The cliff at The Nev is >15 m high and slopes at 75° above a short rock platform at the cliff foot. On top of the cliff is a rock platform which slopes inland at about 4° for 70 m. The front surface is largely clear of debris and shows fresh scars from joint block removal. Several scars are not apparent on the photograph of Wilson et al. (1935) . To the rear of the platform lie fresh angular blocks up to 1.5 m across and possibly derived from the scars to seaward. Beyond this lies the storm boulder beach, which rests on the weathered surface of the flagstones. It is about 4 m in height and shows large imbricate blocks on its surface, of which the largest is 3 m across. The imbrication of the boulders lies between 250 and 300º, implying transport by waves from WSW to WNW.
The ridge front shows both fresh and patinated blocks and comparison with the Memoir photograph suggest that there has been little recession of the ridge since 1935. The ridge top and rear show blocks up to 1.5 m across partly buried by turf and with a cover of lichen, indicating that the ridge is mainly composed of relatively old debris. Some 6 m inland of the main ridge is a low ridge, 0.5 m high, composed of fresh, angular cobbles, which appear to represent the inland limit of recent storm-washed debris. Large blocks up to 1 m across protrude through the turf to the rear of the main storm ridge and appear to relate to wash-over from extreme storm events.
To the north, the storm ridges are more subdued and weathered. There is no washed cliff-top platform to seaward and the ridges appear to be fossil features, soon to be destroyed by cliff retreat. Sections in a track along the cliff top show 1-1.5 m of weathered breccia in which small pebbles are broken down to a slightly silty sand. It is unclear how old this weathering is but it suggests that these storm deposits predate the last few centuries, at least.

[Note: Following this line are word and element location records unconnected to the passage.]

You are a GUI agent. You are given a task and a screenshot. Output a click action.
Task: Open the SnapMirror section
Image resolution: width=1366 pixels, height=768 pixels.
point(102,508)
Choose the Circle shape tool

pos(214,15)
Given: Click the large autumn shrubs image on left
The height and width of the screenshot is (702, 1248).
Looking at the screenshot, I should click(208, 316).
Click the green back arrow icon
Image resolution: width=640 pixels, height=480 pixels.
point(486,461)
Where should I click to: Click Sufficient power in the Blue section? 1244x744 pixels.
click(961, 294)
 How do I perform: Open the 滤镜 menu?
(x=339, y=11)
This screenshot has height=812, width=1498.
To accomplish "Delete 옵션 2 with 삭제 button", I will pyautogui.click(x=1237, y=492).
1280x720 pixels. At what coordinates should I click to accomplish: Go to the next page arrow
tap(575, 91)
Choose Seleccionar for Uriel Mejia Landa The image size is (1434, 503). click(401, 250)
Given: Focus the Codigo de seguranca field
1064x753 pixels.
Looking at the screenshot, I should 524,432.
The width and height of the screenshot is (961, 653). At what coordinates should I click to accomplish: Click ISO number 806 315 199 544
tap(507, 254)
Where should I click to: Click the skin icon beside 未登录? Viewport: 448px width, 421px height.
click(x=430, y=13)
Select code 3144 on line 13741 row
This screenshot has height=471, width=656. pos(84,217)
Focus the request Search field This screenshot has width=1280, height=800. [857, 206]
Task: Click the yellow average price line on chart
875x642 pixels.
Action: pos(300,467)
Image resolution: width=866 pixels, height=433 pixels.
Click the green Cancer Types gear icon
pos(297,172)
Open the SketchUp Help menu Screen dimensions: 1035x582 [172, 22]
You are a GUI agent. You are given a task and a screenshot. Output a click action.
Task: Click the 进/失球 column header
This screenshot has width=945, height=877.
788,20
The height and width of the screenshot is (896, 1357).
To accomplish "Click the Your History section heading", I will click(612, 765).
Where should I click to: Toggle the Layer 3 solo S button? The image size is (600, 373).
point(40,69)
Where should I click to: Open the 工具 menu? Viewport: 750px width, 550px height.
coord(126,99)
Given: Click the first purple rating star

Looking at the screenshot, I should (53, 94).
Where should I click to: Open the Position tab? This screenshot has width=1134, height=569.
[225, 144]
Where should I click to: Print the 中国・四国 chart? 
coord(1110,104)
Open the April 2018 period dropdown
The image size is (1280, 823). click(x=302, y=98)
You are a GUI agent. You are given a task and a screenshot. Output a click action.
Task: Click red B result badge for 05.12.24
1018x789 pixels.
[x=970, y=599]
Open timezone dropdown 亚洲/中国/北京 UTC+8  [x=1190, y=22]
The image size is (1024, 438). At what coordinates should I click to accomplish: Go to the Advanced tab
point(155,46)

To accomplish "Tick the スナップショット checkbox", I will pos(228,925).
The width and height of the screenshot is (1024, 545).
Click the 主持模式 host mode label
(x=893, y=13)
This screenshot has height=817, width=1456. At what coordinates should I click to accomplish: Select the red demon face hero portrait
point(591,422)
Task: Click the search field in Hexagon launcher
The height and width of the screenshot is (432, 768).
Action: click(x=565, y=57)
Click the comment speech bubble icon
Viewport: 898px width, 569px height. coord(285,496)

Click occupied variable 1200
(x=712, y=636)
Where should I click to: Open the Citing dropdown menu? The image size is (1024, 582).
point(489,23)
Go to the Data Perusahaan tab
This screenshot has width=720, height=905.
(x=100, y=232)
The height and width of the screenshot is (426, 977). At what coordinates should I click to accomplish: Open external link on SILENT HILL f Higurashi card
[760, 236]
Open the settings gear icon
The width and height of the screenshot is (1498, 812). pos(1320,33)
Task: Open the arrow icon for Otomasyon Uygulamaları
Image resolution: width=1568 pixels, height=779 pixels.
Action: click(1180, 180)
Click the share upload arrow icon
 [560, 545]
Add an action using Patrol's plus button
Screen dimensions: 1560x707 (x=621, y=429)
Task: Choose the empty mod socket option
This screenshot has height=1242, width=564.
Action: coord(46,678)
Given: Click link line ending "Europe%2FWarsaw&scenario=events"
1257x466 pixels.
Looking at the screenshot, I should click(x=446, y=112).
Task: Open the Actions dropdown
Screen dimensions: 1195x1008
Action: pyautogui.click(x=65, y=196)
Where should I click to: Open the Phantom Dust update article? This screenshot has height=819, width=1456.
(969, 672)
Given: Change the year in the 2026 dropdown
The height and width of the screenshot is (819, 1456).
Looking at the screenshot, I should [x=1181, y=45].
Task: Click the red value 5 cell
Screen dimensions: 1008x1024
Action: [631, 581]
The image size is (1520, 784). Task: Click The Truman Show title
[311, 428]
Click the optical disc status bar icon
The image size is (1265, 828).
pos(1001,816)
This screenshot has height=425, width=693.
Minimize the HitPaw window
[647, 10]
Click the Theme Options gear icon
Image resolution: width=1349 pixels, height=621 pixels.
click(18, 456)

Recent observations by Woodman-Smith (2004) have confirmed continuing activity. He records sockets on the platform and cliff edge that remain angular and lichen-free, implying recent block removal. Impact marks also occur on the ramp where large boulders have been dropped by waves with considerable force. It is estimated on the basis of edge rounding that the oldest deposits were emplaced 300 years ago.